Although the story, online modes, and amazingly deep combat should be enough to get any fighting fan into this title, there is yet another element to this game that makes it just that much more awesome: the visuals. The game features a hand-drawn anime-style look, much like the upcoming King of Fighters XII, but with an absolutely remarkable amount of detail. Characters move around the play area with very fluid movements, and the background is constantly in motion. Just looking at the game feels like watching a high-definition anime movie, and I was amazed with just how detailed all of the fighting animations were. Of course, this makes perfect sense when you take into account that each character was hand-drawn and animations consist of close to 2000 individual frames. The game is easily the best-looking 2D fighter this generation, and it definitely stands up tall next to even the most acclaimed 3D fighters.
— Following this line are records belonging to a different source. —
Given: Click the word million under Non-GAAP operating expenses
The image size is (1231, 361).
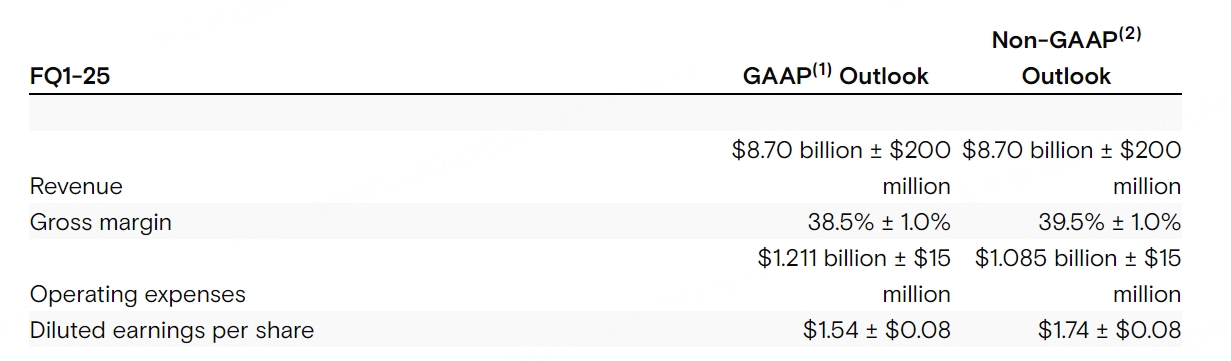Looking at the screenshot, I should 1147,294.
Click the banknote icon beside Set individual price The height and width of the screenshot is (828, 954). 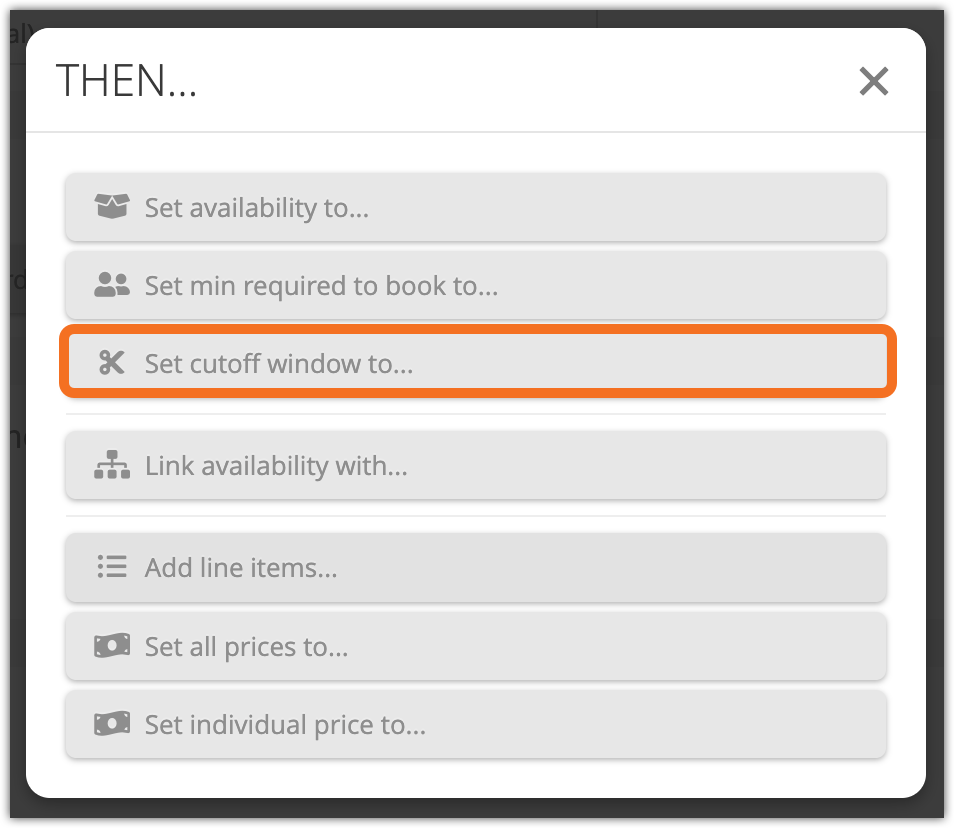[112, 724]
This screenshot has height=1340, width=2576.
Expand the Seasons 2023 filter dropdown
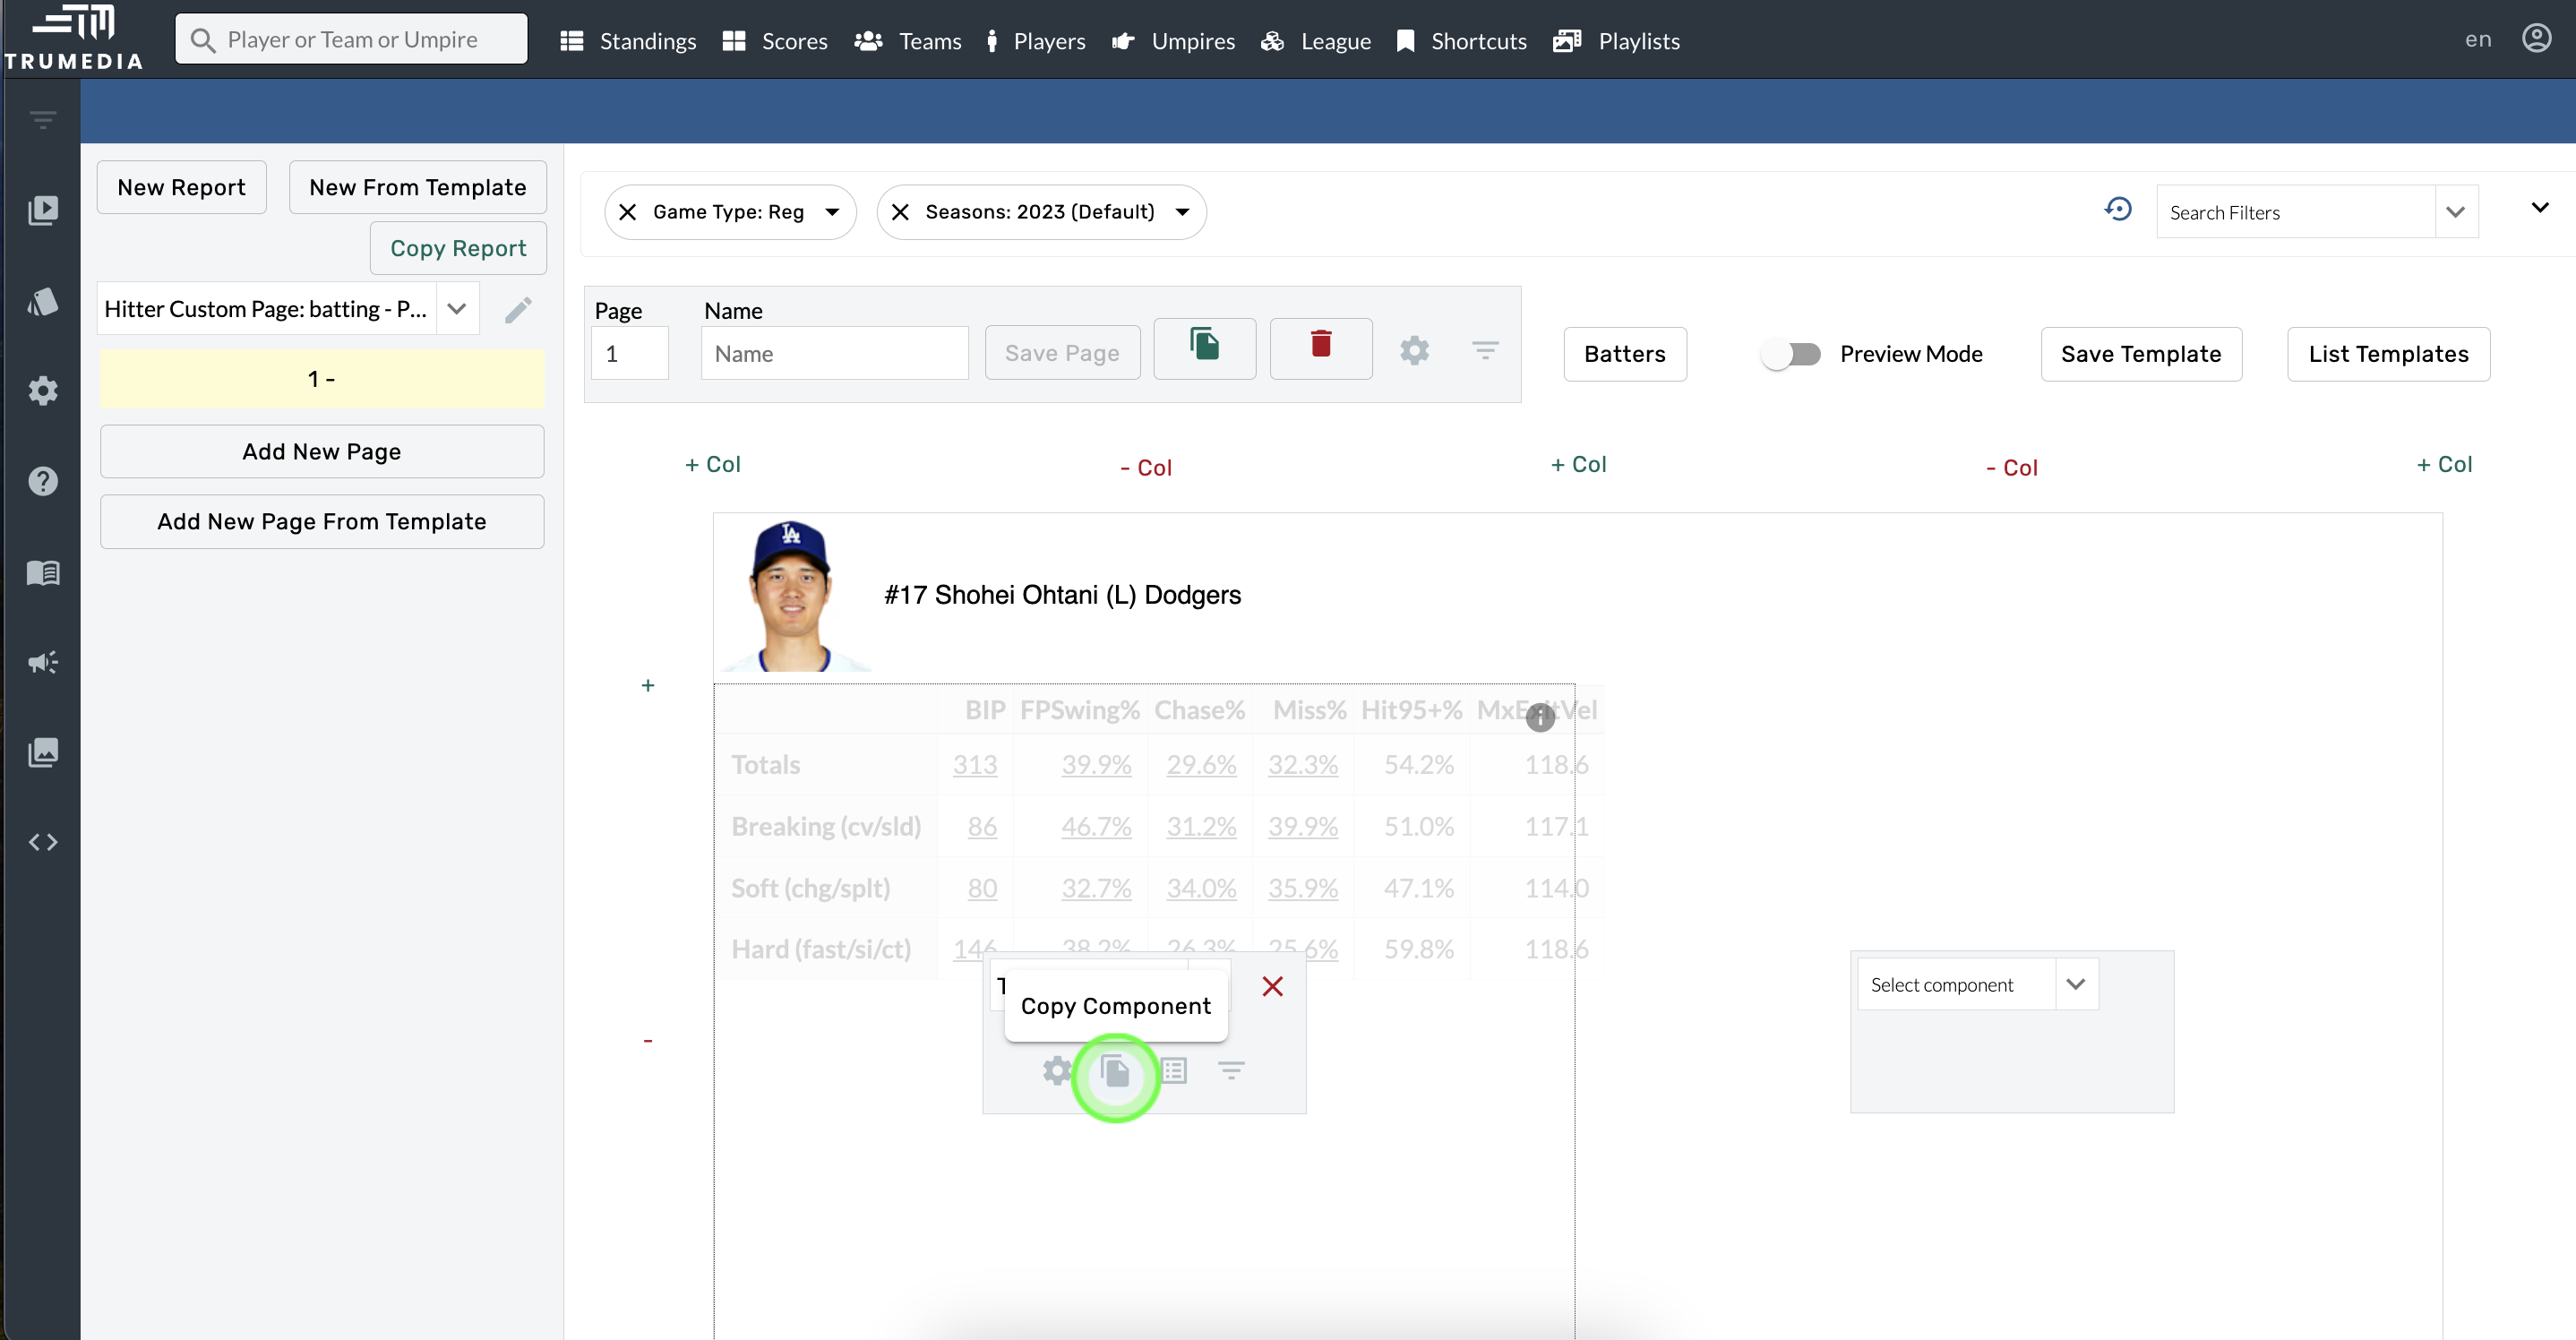[1182, 211]
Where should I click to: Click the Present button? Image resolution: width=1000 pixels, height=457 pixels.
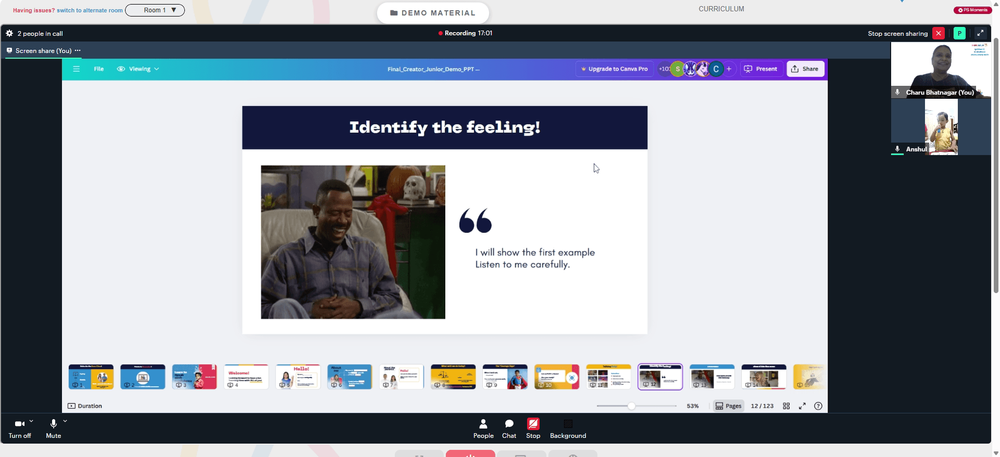coord(761,69)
BlazBlue may have not had the pre-launch notoriety that other fighters like Street Fighter IV and Soul Calibur IV enjoyed, but it definitely measures up to these titles, and it proves that there are still some new ideas left in the fighting genre. The fighting system in BlazBlue is the deepest I have seen this generation, and the level of exploration that is possible within the combat is something that is rare indeed. The story mode was also a welcome surprise, especially considering this is a genre where most titles are content to just keep the story relegated to a few sentences before fights describing a ridiculous premise. I was even impressed to see BlazBlue's stunning 2D graphics, which prove that you don't have to go 3D in order to have graphics that wow both technically and stylistically. BlazBlue is a title that every fighting fan should take notice of, and I wouldn't be surprised if it sets a new standard for current-gen fighters.